There was a time long ago that I could paint, and paint well enough to get an honorable mention at Golden Demon. Now my eyesight is very poor and I wear glasses all the time and can’t see very well without them. But I still try to paint when I can as it relaxes me and helps with my blood pressure.
I have recently picked up Blood Red Skies from Warlord Games and decided that I would do a very quick paint guide to painting the planes up and getting them onto the table as quickly as possible.
In this two part video I put down the base coats, used a shade to get all the detail in the panels to pop out, and finally used a combination of wet brushing and normal painting to finish this part of the tutorial of sorts.

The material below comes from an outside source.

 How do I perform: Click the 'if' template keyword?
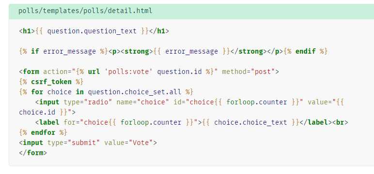coord(35,51)
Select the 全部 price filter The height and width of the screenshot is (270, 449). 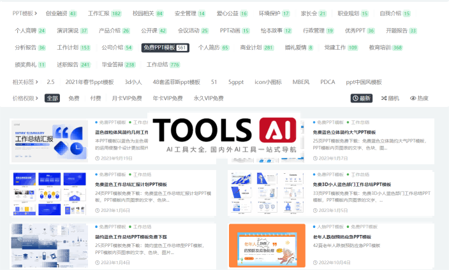pyautogui.click(x=52, y=98)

The paints I used were as follows
Humbrol Dark Earth Matt 29
Humbrol Aircraft Blue Matt 65
Games Workshop Nuln Oil
Games Workshop Abaddon Black
In the video I do mention Games Workshops Scar White, but didnt get around to using it.
Firstly the whole model was primed using Humbrol Matt Black Primer Spray (35) and once dry was given a coat of Dark Earth Matt 29 which was drybrushed onto the miniature.
I then painted Aircraft Blue Matt 65 on the underside of the plane and let the miniature dry.
The entire model was given a wash of Nuln Oil and left to dry again. Then I drybrushed Dark Earth Matt 29 on the upper fuselage of the aircraft and used a technique called wet brushing (which is sort of a mixture of drybrushing and normal painting) on the lower fuselage using Aircraft Blue Matt 65.
I added a few wee details by painting the nose cone, wheels, cockpit and aerial in Abaddon Black and finally added a bit of camouflage on the upper part of the plane using a mix of Dark Earth and Aircraft Blue.
In the next video I will go over how to do the details and add the decals, I am just waiting on Warlord delivering my decals for that.
This is a very fast and simple technique to get your models ready to play quickly and all in all I did all six of the Supermarine Spitfires in under an hour, including drying time.
Hopefully someone may find this of use and as always comments are always welcomed.